The efforts of all the charities combined, meanwhile, represent a drop in the ocean compared with the level of need. Around 150 schools, and thousands of children, are stuck on the waiting list for help from KidsCan. Many more schools don’t bother applying.

The greatest outrage, however, is that charities are aligning themselves politically with the National government.

KidsCan proclaims a “vision of a New Zealand where less fortunate children have an equal opportunity to make a positive contribution to society”. Yet KidsCan CEO Julie Chapman is publicly campaigning to discredit the idea of government-funded school meals available to all.

“As the Prime Minister said, not all children in low decile schools need a food programme”, she declared. “KidsCan supports the model of business, community and the government working together… as the most effective and financially prudent approach.”

The problem of New Zealand’s hungry children is not down to “bad parents”. As Donna Wynd of the Child Poverty Action Group puts it, “If a few children go hungry in the morning then that suggests a problem within individual families.

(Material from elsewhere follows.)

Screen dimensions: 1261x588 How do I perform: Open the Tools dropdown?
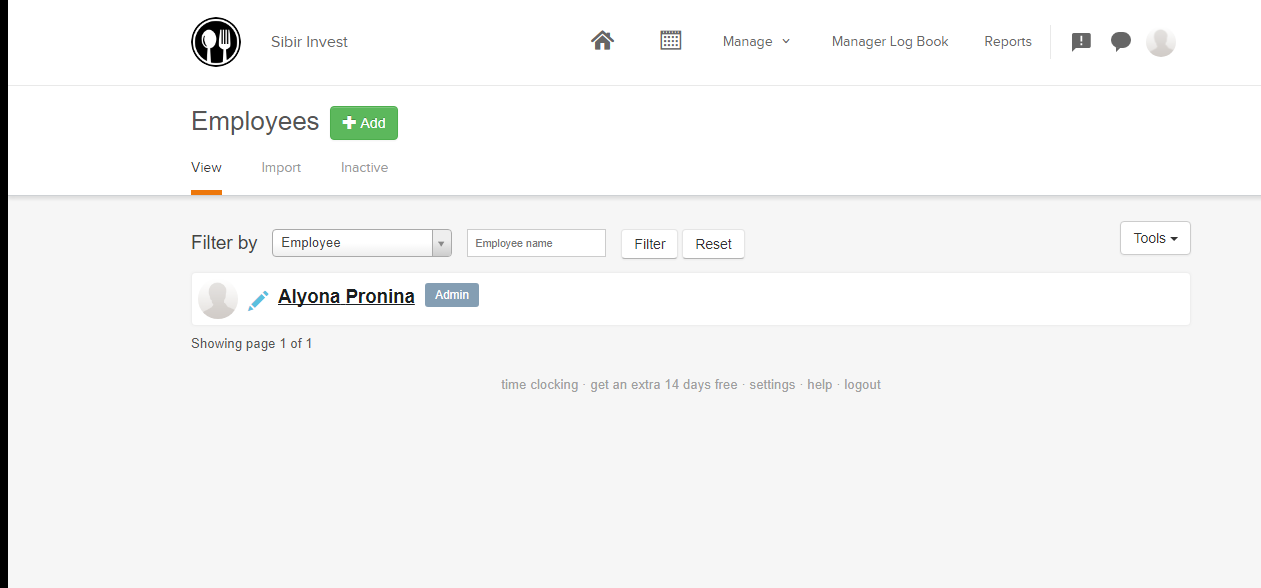1155,238
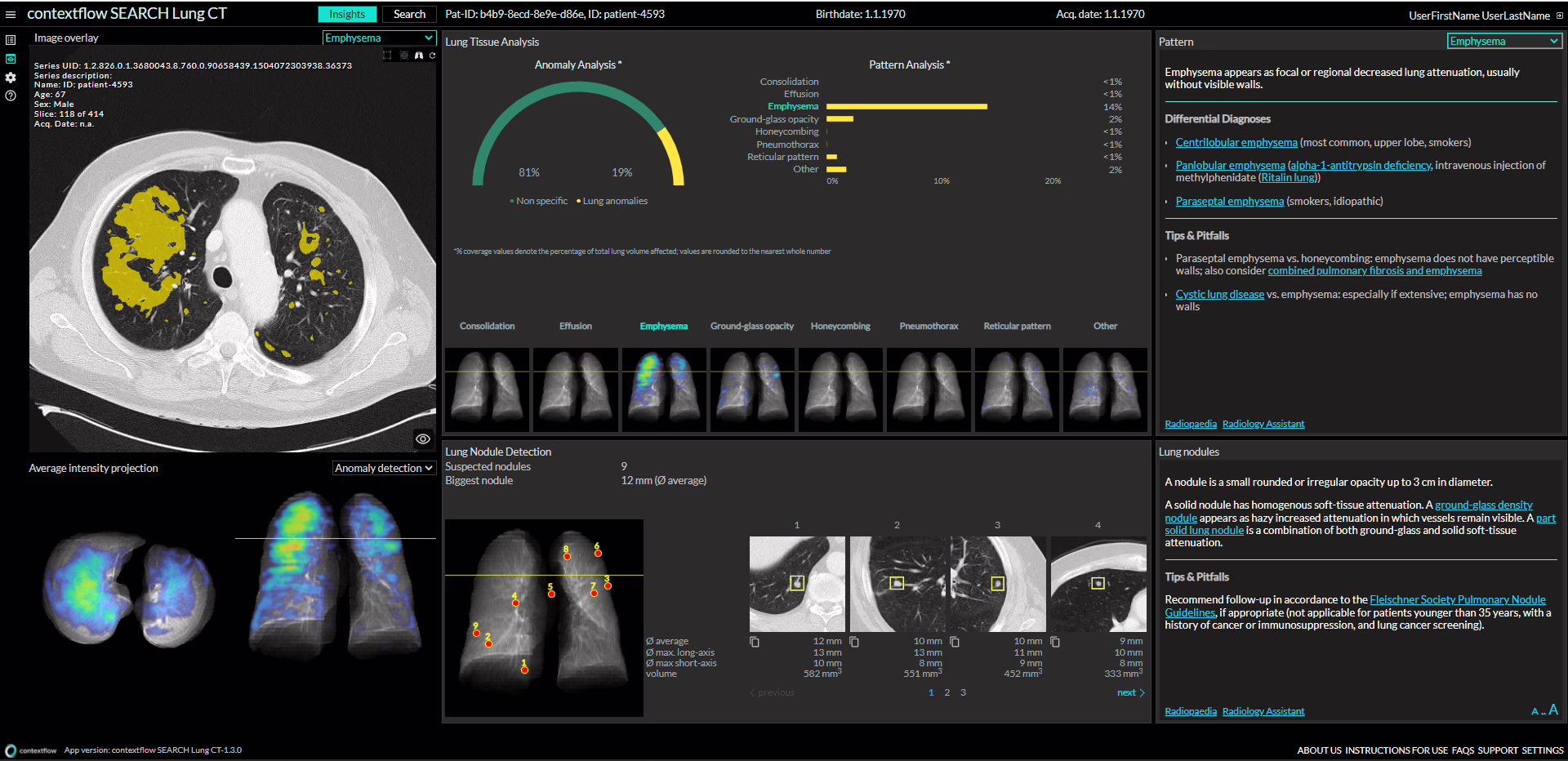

If hundreds of children go hungry morning after morning then the problem is structural.”

Part of the structural underpinning of hunger is our low wage economy. For it’s not just the children of beneficiaries who are effected. Food banks and budgeting agencies report that the greatest increase in people seeking assistance is coming from working families.

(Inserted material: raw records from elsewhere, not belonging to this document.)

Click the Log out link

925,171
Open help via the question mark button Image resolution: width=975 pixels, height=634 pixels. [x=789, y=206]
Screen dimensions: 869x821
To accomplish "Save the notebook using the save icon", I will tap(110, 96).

So part of the solution requires stronger unions and more militant bargaining, to raise wages across the board. But there is also the need to struggle for a collective approach which supports parents, children, and those disabled by capitalism.

The clearest commentary on MANA’s Feed the Kids Bill has come from the organisation Auckland Action Against Poverty.

“As the Bill recommends, the provision of this food shouldn’t be left to charity but should be taxpayer funded”, says AAAP spokesperson Sarah Thompson. “This will ensure greater access country-wide and decrease the dependance on the whims and follies of individual charities and businesses…

Every time another charity picks up a ‘feed the kids’ or ‘provide them with shoes’ or other such programme, commendable though it may be from an individual point of view, it is another nail in the coffin of the welfare state…

In addition, in the larger scheme of things, there is an urgent need for decent job creation, a living wage and higher benefit payment rates.”

MANA is pursuing struggles like these in parliament, as well.

The main job now is to get the Feed the Kids Bill passed. But there are also questions for MANA leaders.
Their feedthekids.org.nz website says, “The Bill recognises the importance of charities, businesses, and school volunteers currently involved in food in schools programmes”.

But it’s become clear that these charities and businesses are not wholeheartedly committed to child welfare. As the history of Aotearoa suggests, a society which truly shares the care of children must also share ownership and control of land and resources, taking them back from businesses like Fonterra.